Since the goal of this experiment is to demonstrate that NDPmulator allows to simulate NDAccs attached to any level of the memory hierarchy, it was decided to evaluate the devised NDCU when coupled to the L2 data cache. In addition, to facilitate the comparison between the results presented by Das and Kapoor [46] and those obtained using NDPmulator, the conducted evaluation focus on the column-store DB benchmarks using a single NDCU.

To evaluate this NDAcc using NDPmulator, a total of four evaluation scenarios were considered and, for each scenario, five benchmarks extracted from the original paper [46] were executed. In the first evaluation scenario, the SE mode was used with the NDCU connected to the L2 data cache. The remaining three evaluation scenarios used FS mode with the NDCU also coupled with the L2 data cache. These benchmarks were executed (1) with no other process running, (2) with another data-intensive workload being simultaneously executed in the CPU, and (3) using a device driver to intermediate the control of the NDCU via the OS kernel, while no other process was being executed.
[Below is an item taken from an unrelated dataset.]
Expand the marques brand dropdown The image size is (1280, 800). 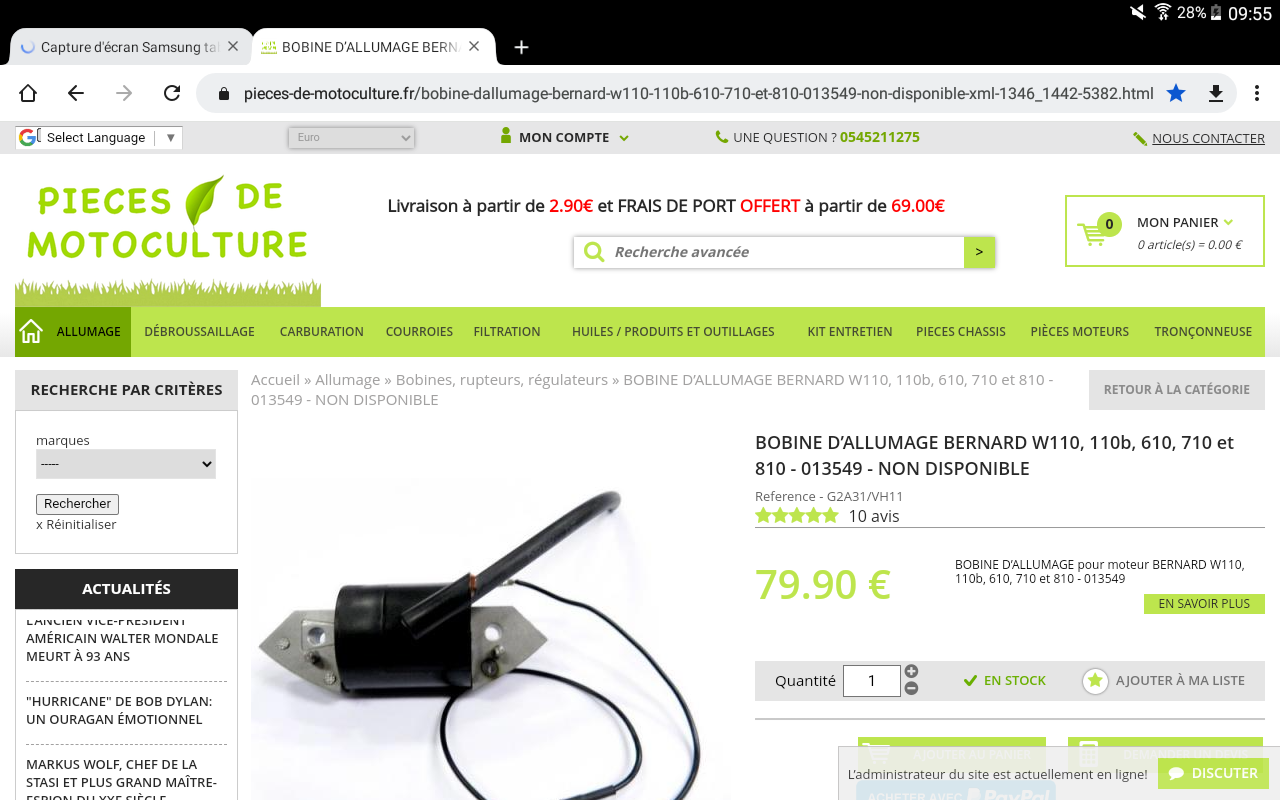click(x=126, y=464)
The five benchmarks used to evaluate the NDCU are summarized in Table 1 and all represent their data with 64-bit unsigned integers. It is also worth mentioning that the baseline used for both the SE and FS scenarios was the same used by Das and Kapoor [46] in their original work, as shown in Table 1. Furthermore, all tests were made using the x86 ISA. For the FS mode setup, a recent Linux kernel (5.4.0-105) was used, together with the Ubuntu 18.04 root file system.

TABLE 1 Parameters Used to Configure the Baseline System for the Evaluation of the NDCU Proposed in [46] and Executed Benchmarks

For convenience, it is assumed that all datasets used by the performed tests have $\mathrm {64~ \text {k} \text {byte} }$ . Although this might result in small benchmarks, it is worth noting that it is not the goal of this paper to validate the NDAcc proposed in [46], but to demonstrate the potential or capability of the proposed framework to reproduce and anticipate the results of such NDAccs. In particular, the use of smaller benchmarks is herein more interesting for highlighting the OS-related overheads, which are only observable when simulating in FS mode.

To facilitate the analysis of the results, Figs. 7 and 8 consider scenarios where the benchmarks executed in FS mode did not include any intermediary device driver. The communication between the CPU and the NDAcc was implemented by directly mapping the PI registers into the application addressing space (requiring superuser privileges) using the Linux system call mmap. Therefore, these scenarios do not consider the communication overhead introduced by the device driver. On the other hand, the results shown in Fig. 9 specifically target the quantification of the overhead introduced by the existence of the provided device driver.

FIGURE 7.

Performance benefits of the NDCU presented in [46]. The second bar represents the results obtained by Das and Kapoor [46] in their original evaluation. The third bar illustrates the estimated performance benefits of the NDCU modeled using NDPmulator when coupled to the L2 data cache in SE mode. Finally, the last bar depicts the performance benefits estimated using the FS mode of NDPmulator with the NDCU also coupled with the L2 cache. The results are presented in the same format as in the original paper [46].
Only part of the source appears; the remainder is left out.